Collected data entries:

>>

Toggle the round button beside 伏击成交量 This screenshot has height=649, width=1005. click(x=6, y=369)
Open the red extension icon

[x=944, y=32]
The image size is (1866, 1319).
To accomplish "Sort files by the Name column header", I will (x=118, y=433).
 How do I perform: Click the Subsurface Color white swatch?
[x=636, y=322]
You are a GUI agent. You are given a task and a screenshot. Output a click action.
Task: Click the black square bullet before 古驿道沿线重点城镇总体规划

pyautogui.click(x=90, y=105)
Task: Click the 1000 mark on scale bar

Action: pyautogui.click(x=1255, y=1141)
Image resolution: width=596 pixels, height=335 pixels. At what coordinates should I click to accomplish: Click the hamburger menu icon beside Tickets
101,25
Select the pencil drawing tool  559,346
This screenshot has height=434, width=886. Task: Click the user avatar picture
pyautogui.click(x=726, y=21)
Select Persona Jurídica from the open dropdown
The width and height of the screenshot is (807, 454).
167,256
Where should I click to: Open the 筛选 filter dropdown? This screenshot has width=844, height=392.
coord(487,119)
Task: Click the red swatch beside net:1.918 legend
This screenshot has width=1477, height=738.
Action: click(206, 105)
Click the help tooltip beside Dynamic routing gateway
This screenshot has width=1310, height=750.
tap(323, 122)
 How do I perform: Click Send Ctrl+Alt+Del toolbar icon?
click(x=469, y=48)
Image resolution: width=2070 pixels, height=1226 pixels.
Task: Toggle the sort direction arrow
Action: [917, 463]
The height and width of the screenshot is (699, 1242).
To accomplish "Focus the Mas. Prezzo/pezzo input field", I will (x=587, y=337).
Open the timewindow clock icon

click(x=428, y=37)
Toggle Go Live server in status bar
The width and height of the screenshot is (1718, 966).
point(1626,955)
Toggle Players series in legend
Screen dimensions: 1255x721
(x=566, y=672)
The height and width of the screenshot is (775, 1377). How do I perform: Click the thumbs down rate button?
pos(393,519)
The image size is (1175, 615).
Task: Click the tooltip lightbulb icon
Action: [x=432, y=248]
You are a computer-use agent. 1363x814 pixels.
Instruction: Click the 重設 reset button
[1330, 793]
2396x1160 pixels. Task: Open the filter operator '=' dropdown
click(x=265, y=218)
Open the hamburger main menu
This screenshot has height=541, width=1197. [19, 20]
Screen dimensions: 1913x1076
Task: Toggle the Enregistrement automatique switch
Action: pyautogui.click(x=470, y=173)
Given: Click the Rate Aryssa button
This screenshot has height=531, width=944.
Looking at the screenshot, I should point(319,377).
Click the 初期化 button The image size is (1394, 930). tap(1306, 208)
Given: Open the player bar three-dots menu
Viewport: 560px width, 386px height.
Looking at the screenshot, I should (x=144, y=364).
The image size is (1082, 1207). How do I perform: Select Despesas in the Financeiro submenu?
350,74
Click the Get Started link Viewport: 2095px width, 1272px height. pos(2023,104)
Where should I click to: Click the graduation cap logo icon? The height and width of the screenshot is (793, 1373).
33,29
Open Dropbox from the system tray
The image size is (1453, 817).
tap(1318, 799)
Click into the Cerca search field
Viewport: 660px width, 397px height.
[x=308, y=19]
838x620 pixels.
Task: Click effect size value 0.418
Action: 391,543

<<

§ **WHAT YOU NEED TO DO**: Read through the lines above and collect those that contain the string "agent".

§ **RESULT BELOW**:
You are a GUI agent. You are given a task and a screenshot. Output a click action.
You are a computer-use agent. 1363x814 pixels.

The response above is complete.